Virginia Tentindo est née à Buenos Aires en 1931. Ses grands-parents
sont des émigrés italiens qui s’étaient installés, comme tant d’autres
en Argentine, non pas par goût de l’exotisme, mais pour des raisons
multiples, dont l’exode d’une partie de la population du royaume des
Deux-Siciles, Adolescente, elle fréquente les quartiers populaires de
Buenos-Aires. Depuis son enfance, elle accompagne sa mère et son père
dans les bals de nuit. La musique et la danse (surtout) joueront un rôle
important dans sa vie comme dans son travail, qu’elle définira comme «
une pratique du corps dans l’espace ».
Le père de Virginia est violoniste dans un orchestre de tango.
Virginia Tentindo accomplit sa formation aux écoles Manuel Belgrano,
Prylidiano Pueyrredon et Ernesto de la Cracova, avant de réussir le
concours d’entrée et de suivre avec succès les cours de l’Ecole
Supérieure des Beaux-Arts. A sa sortie des Beaux-Arts, Virginia Tentindo
loue dans le centre de Buenos Aires, avec une amie de dix ans son
aînée, un entresol qui a l’avantage de posséder un four et deux vitrines
donnant sur la rue, pour exposer ses sculptures.
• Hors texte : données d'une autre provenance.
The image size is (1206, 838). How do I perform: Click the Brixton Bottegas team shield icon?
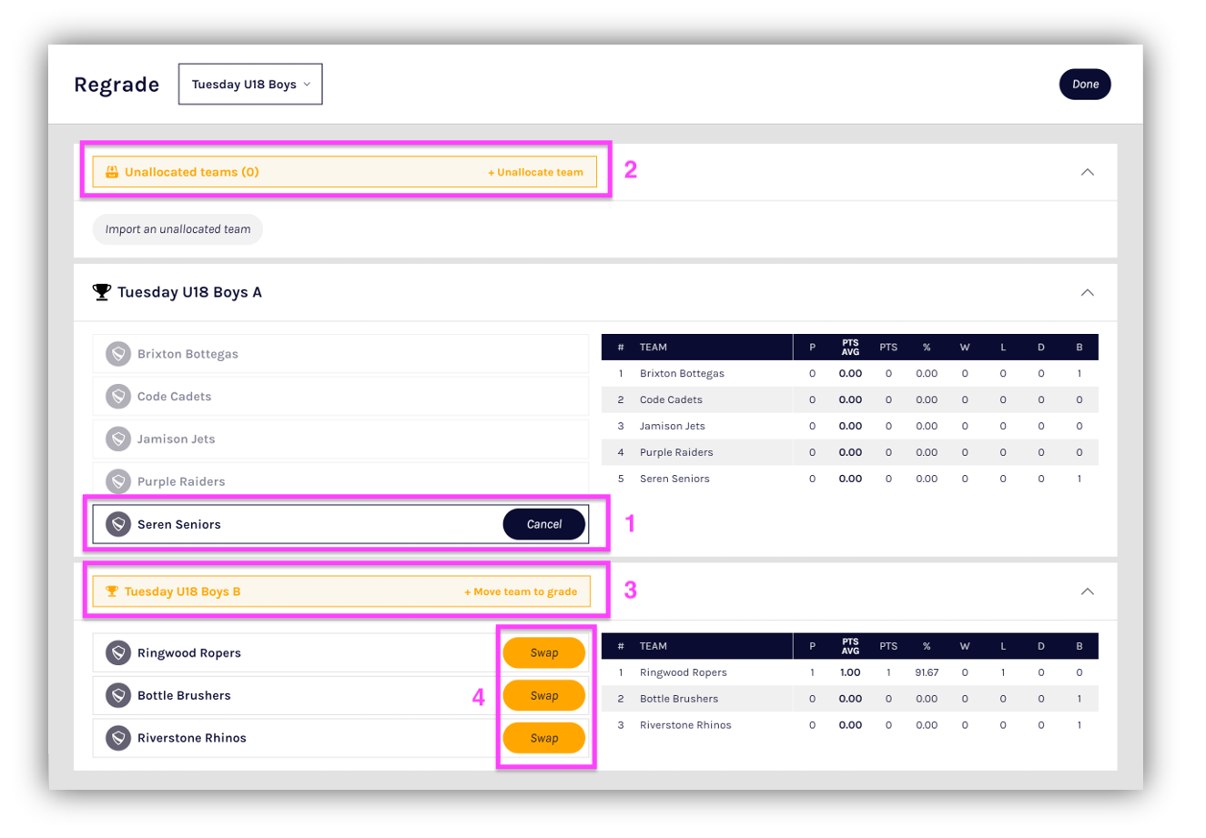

C’est ainsi qu’à l’âge
de dix-huit ans, soit deux ans après avoir exposé en 1947 ses œuvres
pour la première fois dans la Galerie Peuser, elle put ouvrir sa propre
galerie, baptisée du doux nom de Vahiné. Pour rentabiliser l’affaire,
outre l’exposition de ses œuvres et de celles de ces collègues de
l’Ecole Supérieure des Beaux-Arts, la jeune artiste donne des cours de
modelage. Virginia ressent le besoin de s’assumer dans l’exil, que le
tango chante et danse. Avant de quitter son pays, elle présente ses
sculptures et ses gouaches dans la Galerie Krayd en 1952 dans une
exposition argentine intitulée « Huit Jeunes Artistes Surréalistes ».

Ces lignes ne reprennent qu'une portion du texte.